I am glad to thank the many colleagues, students, and friends who generously helped me with this book. Its errors and shortcomings are of course my own. Terence Cave, Jakob Lothe, and Jim Phelan responded to my earliest ideas with welcome encouragement and important criticisms and suggestions that had a formative influence on the shape this project eventually took. Nancy Easterlin asked hard questions about my argument at an early stage that forced me to think more rigorously and precisely about a number of key issues, and I am deeply in her debt. As the project neared completion, Steve Mailloux and Don Wehrs took time from their overcommitted lives to read the entire manuscript, and their responses at this late stage were invaluable. Among the many other friends and colleagues with whom I have discussed the ideas in this book, I am especially grateful to Marty Hoffman, Ann Kaplan, Sowon Park, Ben Morgan, Kay Young, Ellen Esrock, Karin Kukkonen, Elaine Auyoung, John Lutterbie, Richard Gerrig, Rita Charon, and George Smith. I also benefited greatly from the careful readings the manuscript received from the two anonymous referees as well as from the faculty editorial board at Johns Hopkins University Press. Their suggestions as well as good advice from my editor, Catherine Goldstead, provided important guidance to my final round of revision and rewriting.
My research and teaching have always informed each other, and that was especially the case with this project. Working with neuroscience concentrators in my undergraduate seminar on neuroaesthetics and reading at Brown has been one of the ways in which I have stayed in touch with the scientific community. These young scientists are smart and very well trained, and I have learned much from their knowledge of the field as well as from their sharp eye for the weaknesses of a scientific argument or the limitations of a particular experiment. I have also been gratified by their enthusiasm for conducting interdisciplinary conversations about big issues concerning art, culture, and our cognitive lives that go beyond the focus of their laboratory work. Directing Carolyn Rachofsky’s honors thesis on the neuroscience of metaphor for her biology concentration started me thinking about the contradictions in this research that I analyze in this book. I have also learned much from the graduate students whose research on cognitive topics I’ve had the privilege to advise, especially Dorin Smith, Sarah Brown, and Fadwa Ahmed. The students in my courses on narrative theory, phenomenology, and the novel may also recognize in this book many ideas that I have tested on them over the years.

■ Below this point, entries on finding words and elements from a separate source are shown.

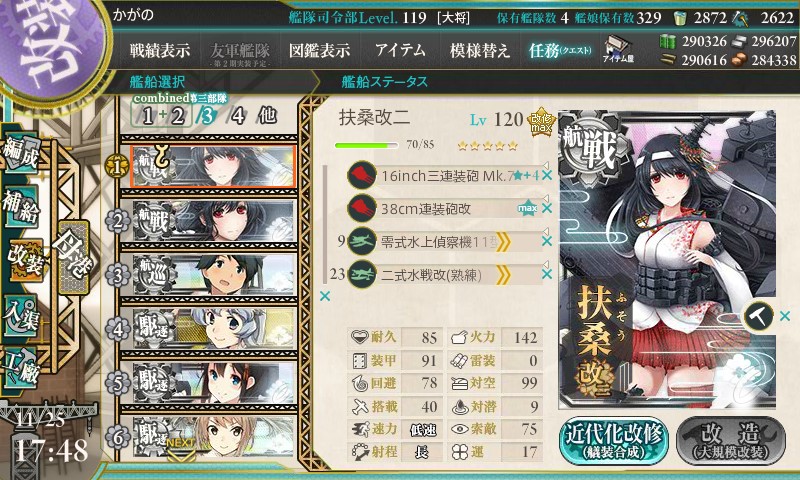Click the 近代化改修 modernization button
The width and height of the screenshot is (800, 480).
pos(614,441)
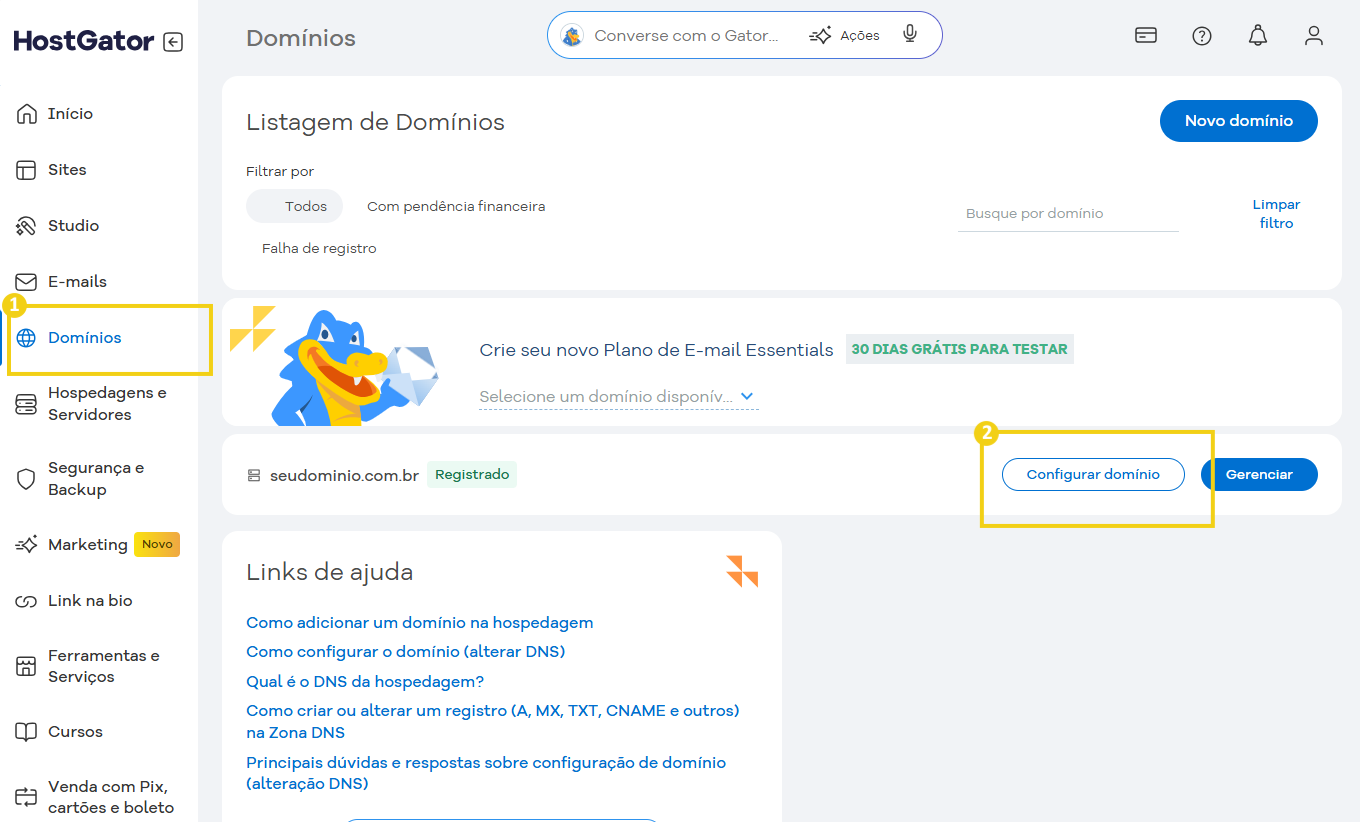Image resolution: width=1360 pixels, height=822 pixels.
Task: Open Hospedagens e Servidores menu
Action: click(x=106, y=404)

I also learned much from the thoughtful questions I received from various audiences who heard presentations from my work in progress. I am especially grateful to the Cognitive Futures in the Humanities community, whose meetings in Durham, Oxford, and Stony Brook provided forums for trying out my ideas and opportunities for discovering exciting research I might not otherwise have encountered. I also benefited from questions and conversations after talks I gave at the International Association of Literary Semantics meeting in Krakow, the English Language and Literature Association of Korea conference in Seoul, the meeting of the Crisis and Beyond research group in Uppsala, and the “Future of Literary Studies” conference at the Norwegian Academy of Science and Letters in Oslo. I am grateful as well for the chance to present my work to the Literature and the Mind group at the University of California, Santa Barbara, and at the Robert J. and Nancy D. Carney Institute for Brain Science at Brown.
It is harder to express what I owe to my children, Tim, Maggie, and Jack, to whom I have dedicated this book. I have been surprised to discover over the years that being a parent is a more important part of who I am than I ever thought it would be. I owe most, however, to Beverly, for many things besides what she contributed to this project. The play of her mind has taught me what a joy conversation can be.